Until recently, artificial intelligence was perceived mainly as a software technology. It analyzed texts and images, helped with information search, or automated routine digital tasks. Today, however, AI is rapidly moving beyond screens and beginning to operate in the physical world. This shift became clearly visible after recent statements at technology exhibitions, where it was demonstrated that artificial intelligence is transitioning from a supporting tool to an active participant in real-world processes.
Physical artificial intelligence refers to systems that not only process data but also control machines, robots, and autonomous transport. They interact with the environment, make decisions in real time, and bear responsibility for physical actions. This is precisely what makes the new stage of AI development fundamentally different.
Next-Generation Chips and a Sharp Reduction in Computing Costs
One of the key factors behind this transition is hardware evolution, which was prominently highlighted at CES — one of the world’s largest exhibitions of consumer electronics and technology. CES takes place annually in Las Vegas and serves as a platform where leading companies showcase not ready-made retail products, but the direction in which the entire industry will move in the coming years. It is here that technologies are often first introduced before eventually becoming mainstream.
During one of the keynote presentations at CES, the next generation of AI chips called Rubin was announced. For the average user, this may sound like just another technical name, but in reality it refers to a new processor architecture designed specifically for artificial intelligence workloads. These chips are not universal like standard computer processors; instead, they are optimized precisely for the computations performed by AI models.
The main announcement was that the use of Rubin chips could reduce the cost of token generation by approximately 90 percent. Simply put, tokens are the conditional “building blocks” from which AI forms responses, texts, images, or decisions. The cheaper it is to process these tokens, the more accessible artificial intelligence becomes. This means that complex AI systems can be deployed not only in large data centers, but also across a much wider range of devices and services.
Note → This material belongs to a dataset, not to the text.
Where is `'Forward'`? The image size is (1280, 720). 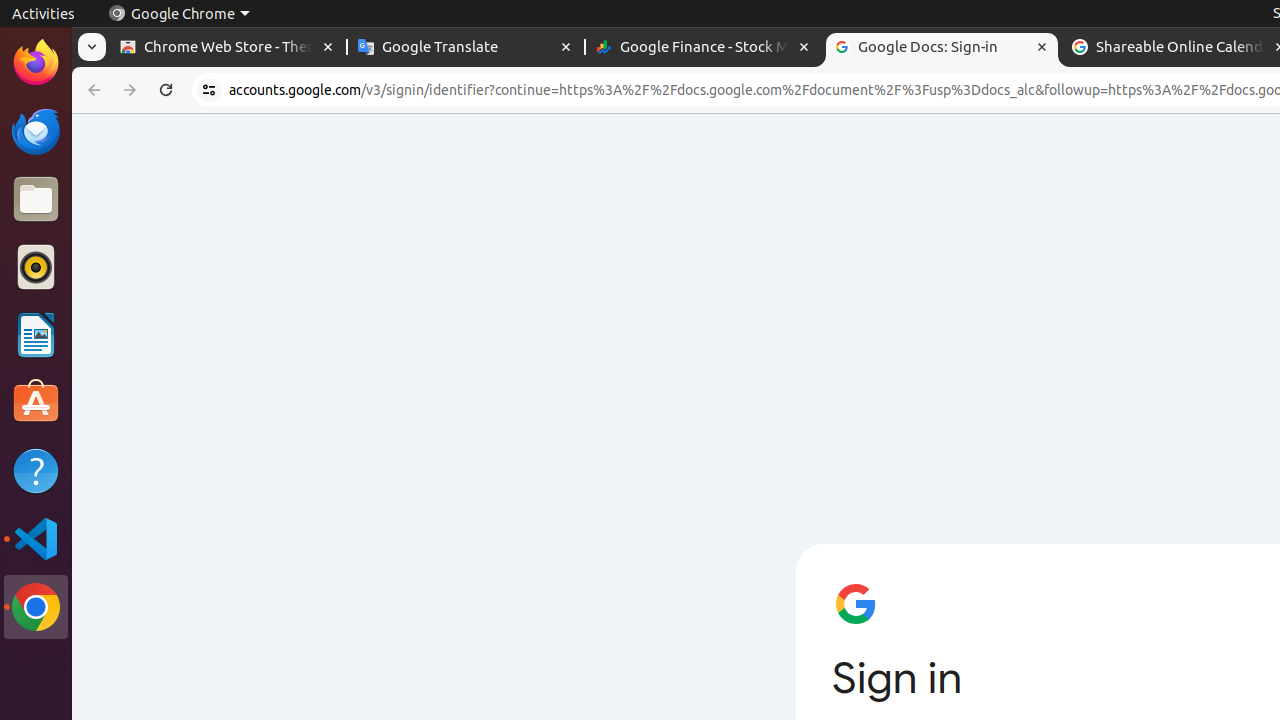 'Forward' is located at coordinates (129, 90).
It is precisely this reduction in computing costs that opens the door to physical artificial intelligence. When AI becomes economically viable, it can be integrated into robots, autonomous transport, and industrial systems that must operate continuously and without delays. Thus, the announcements at CES and the emergence of Rubin chips are not merely technical news, but a signal of the beginning of a new stage in the development of artificial intelligence.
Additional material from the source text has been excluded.